Dr Kola Tytler MBBS CertHE MBA MRCGPClinical Lead • iatroX
Recommended management strategies for a patient with bronchiectasis experiencing frequent exacerbations include:
- Referral to a respiratory specialist: Patients with three or more infective exacerbations per year or fewer exacerbations causing significant morbidity should be referred to a respiratory specialist for further assessment and management NICE CKS.
- Long-term prophylactic antibiotic therapy: Consideration of long-term antibiotic prophylaxis, such as oral macrolides, should be made on specialist advice for patients with frequent exacerbations NICE CKS.
- Antibiotic treatment during exacerbations: Prescribe antibiotics for 7–14 days based on sputum culture and sensitivity; if the patient is on long-term antibiotics, switch to a different antibiotic class during exacerbations NICE CKS.
- Airway clearance techniques: Ensure the patient uses an appropriate airway clearance technique taught by a respiratory physiotherapist, with urgent referral if not already trained or unable to manage independently NICE CKS.
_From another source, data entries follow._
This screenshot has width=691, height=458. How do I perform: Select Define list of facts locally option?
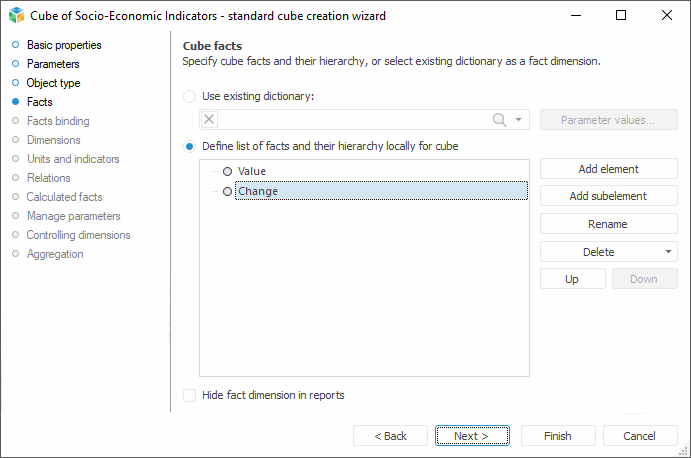(x=190, y=146)
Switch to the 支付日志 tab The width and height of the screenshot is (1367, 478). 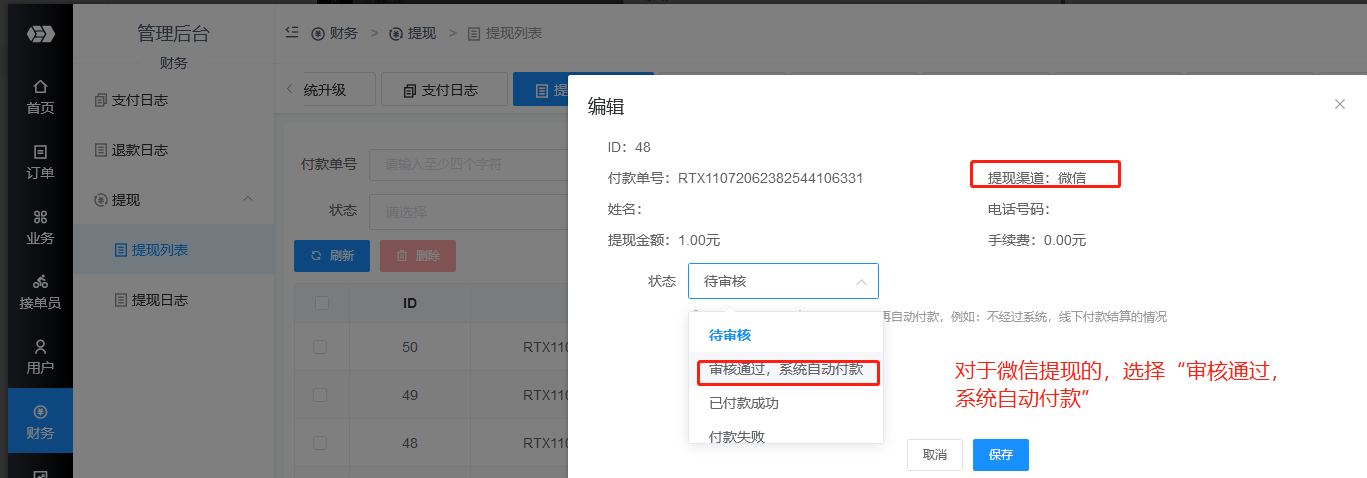(x=442, y=90)
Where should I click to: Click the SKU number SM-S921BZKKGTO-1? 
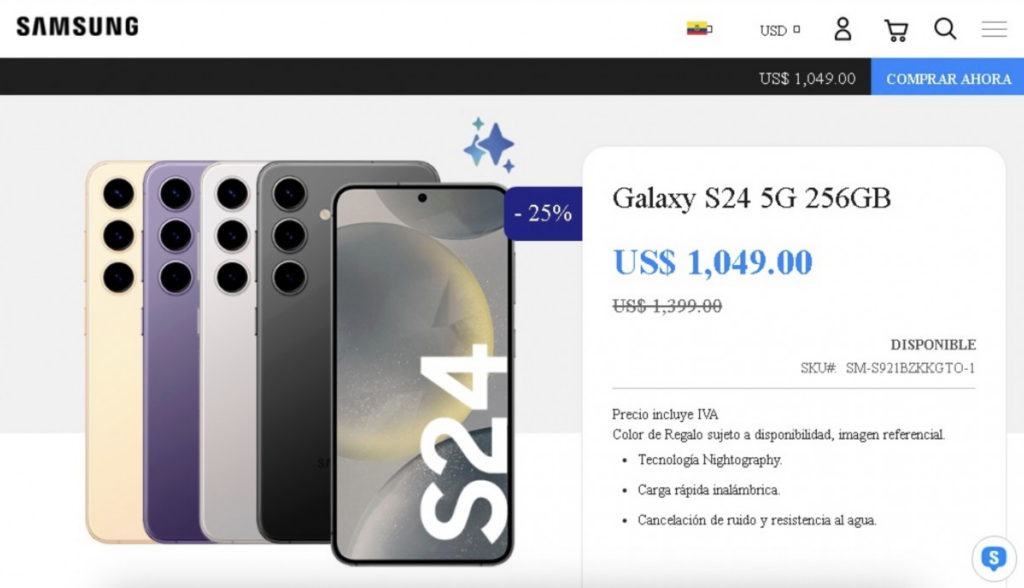click(910, 368)
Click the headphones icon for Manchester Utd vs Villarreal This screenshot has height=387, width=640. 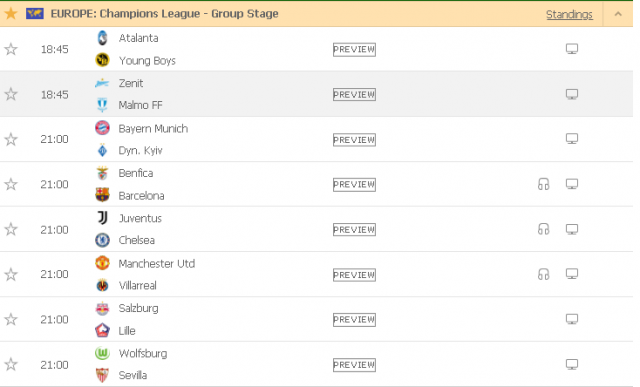click(x=543, y=274)
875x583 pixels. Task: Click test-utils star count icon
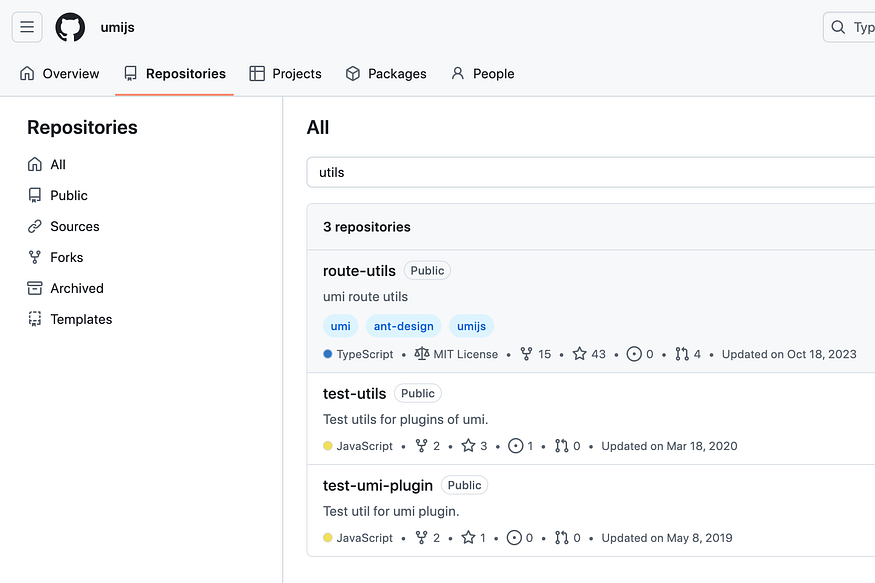click(468, 446)
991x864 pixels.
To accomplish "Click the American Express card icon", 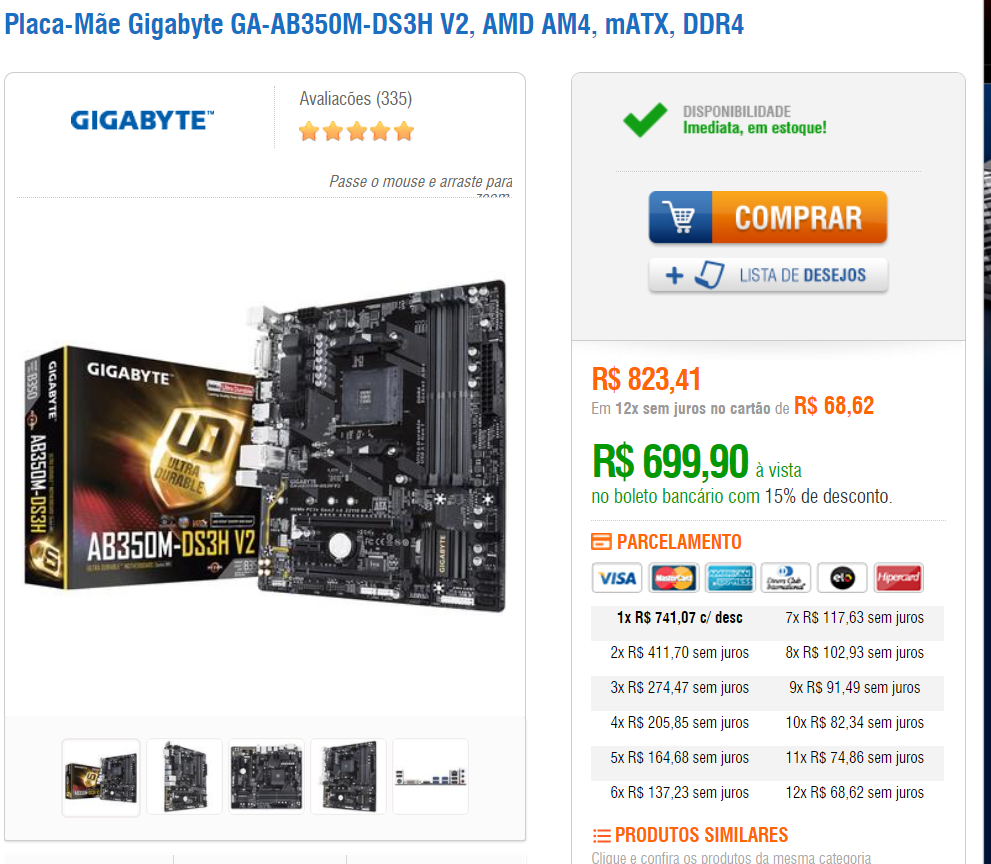I will click(x=730, y=578).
- Monitoring and assessment: Regular clinical review tailored to disease severity, including spirometry, oxygen saturation, and assessment of sputum clearance compliance, is recommended NICE CKS.
- Management of chronic infections: Specialist follow-up is required for patients with chronic colonization by Pseudomonas aeruginosa, MRSA, or non-tuberculous mycobacteria NICE CKS.
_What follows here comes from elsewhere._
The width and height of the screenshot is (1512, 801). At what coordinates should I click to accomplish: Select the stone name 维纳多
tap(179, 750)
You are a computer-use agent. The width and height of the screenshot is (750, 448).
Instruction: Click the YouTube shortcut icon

- Smoking cessation and immunization: Offer smoking cessation support and immunizations against Streptococcus pneumoniae and seasonal influenza NICE CKS.
- Consider inhaled antibiotics or macrolides: For patients with chronic Pseudomonas aeruginosa infection and frequent exacerbations, inhaled antibiotics or long-term macrolides may be used based on specialist advice NICE CKS.
- Patient education: Ensure patients understand their condition, recognize exacerbations, and know when and how to seek treatment NICE CKS.